### Extrait

------------------------

Les parties ont été régulièrement averties du jour de l'audience.

Ont été entendus au cours de l'audience publique :

- le rapport de M. Pilven,

- les conclusions de Mme Villette, rapporteure publique,

- et les observations de Me Jambu-Merlin, pour l'office public de l'habitat Rives de Seine Habitat.

Considérant ce qui suit :

1. Par un avis d'appel public à la concurrence paru le 21 février 2019, l'office public de l'habitat (OPH) Levallois Habitat, devenu à compter du 1er juillet 2022 l'OPH Rives de Seine Habitat, a lancé une procédure adaptée en vue de l'attribution d'un marché public de conception-réalisation portant sur la surélévation d'un ensemble d'immeubles d'habitation sur le territoire de la commune de Levallois. Le 11 juin 2020, l'OPH a attribué le contrat à un groupement conjoint d'entreprises composé des sociétés Ve Fi Co Architectes SARL, Etablissements Poulingue, I+A Laboratoire des structures, Ecotech, Acce Bureau d'Etudes Techniques, Béhi ainsi qu'Acoustique Vivié et Associés. Par un courrier du 29 avril 2021, le maitre d'ouvrage a toutefois notifié à la société Ve Fi Co Architectes SARL, en sa qualité mandataire du groupement, la résiliation du marché pour motif d'intérêt général. La société Etablissements Poulingue a demandé au tribunal administratif de Cergy-Pontoise, à titre principal, d'ordonner la reprise des relations contractuelles, à titre subsidiaire, de condamner l'OPH à lui verser la somme de 1 497 660,99 euros ou, à défaut, la somme de 303 789,46 euros, majorée des intérêts au taux légal à compter du 23 juin 2021 et de leur capitalisation. La société Etablissements Poulingue demande l'annulation du jugement du 3 octobre 2022 en tant que le tribunal administratif de Cergy-Pontoise a rejeté sa demande tendant à condamner l'OPH à lui verser la somme de 1 497 660,99 euros en réparation des préjudices subis à la suite de la résiliation illicite du marché.

------------------------

### Données affichées
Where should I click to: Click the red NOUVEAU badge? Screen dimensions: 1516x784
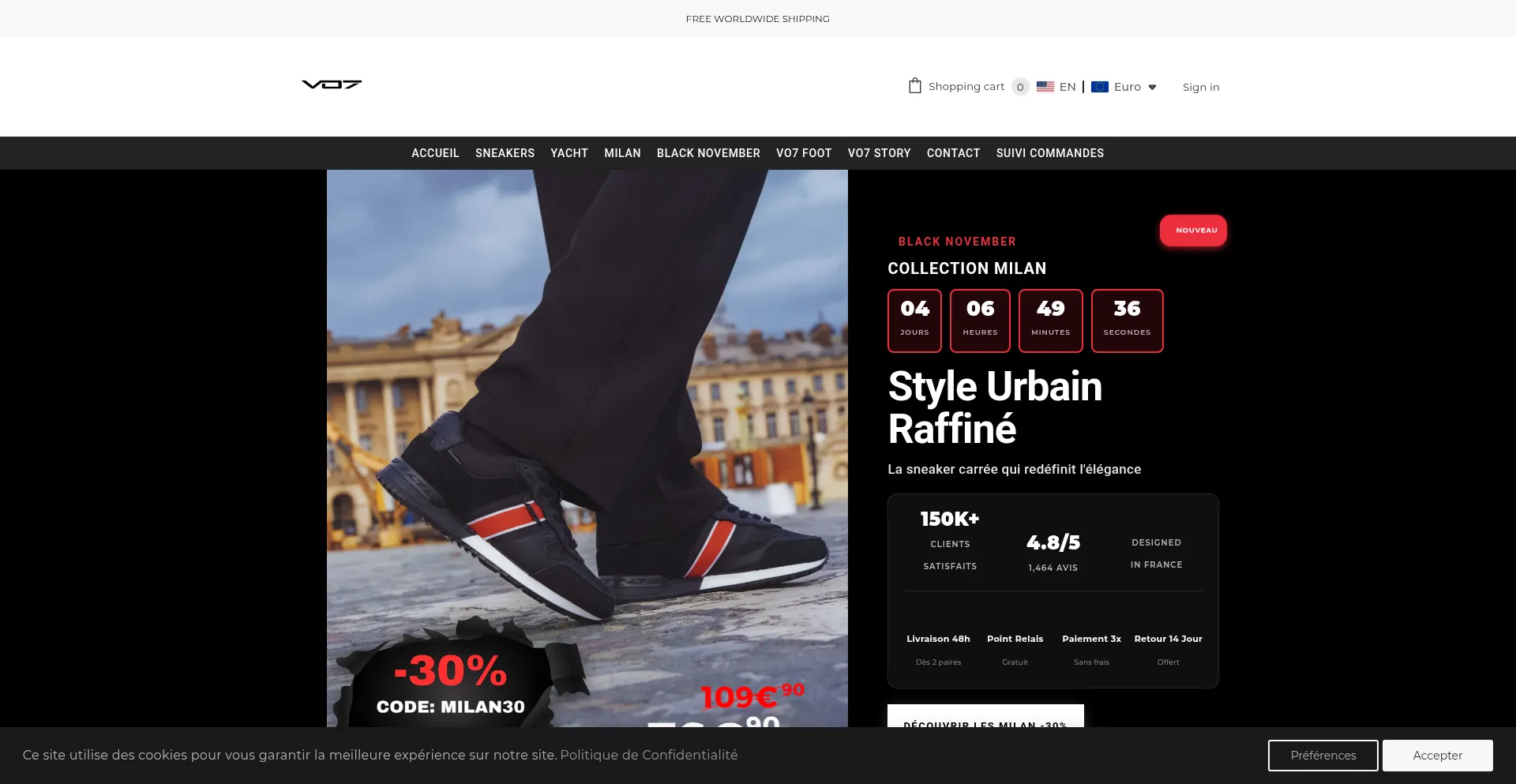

------------------------

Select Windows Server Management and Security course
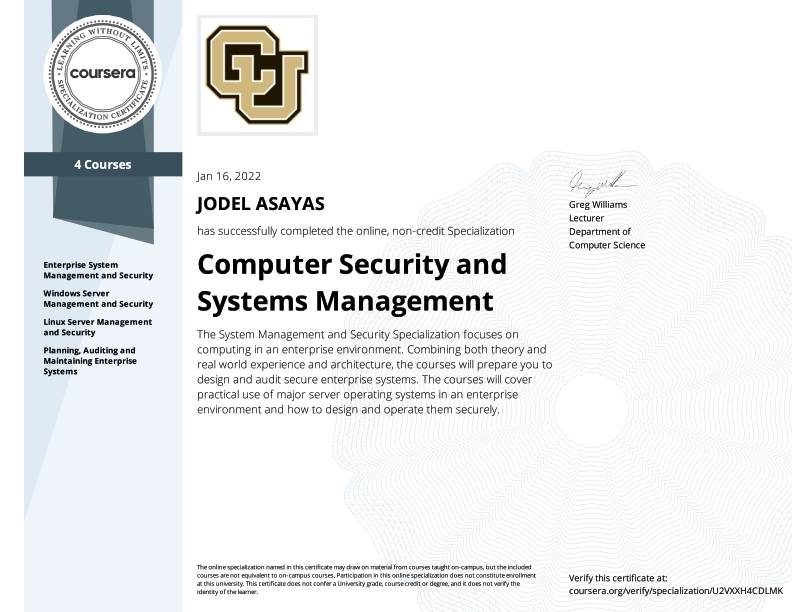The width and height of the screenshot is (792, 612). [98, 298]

------------------------

### Travail demandé
A – Reproduisez fidèlement le passage de l'extrait qui va de « Ont été entendus » à « de Seine Habitat. ».
B – D'après l'extrait, à quelle date l'OPH a-t-il attribué le contrat au groupement d'entreprises ?

### Corrigé
A –
Ont été entendus au cours de l'audience publique :

- le rapport de M. Pilven,

- les conclusions de Mme Villette, rapporteure publique,

- et les observations de Me Jambu-Merlin, pour l'office public de l'habitat Rives de Seine Habitat.

B – Le 11 juin 2020.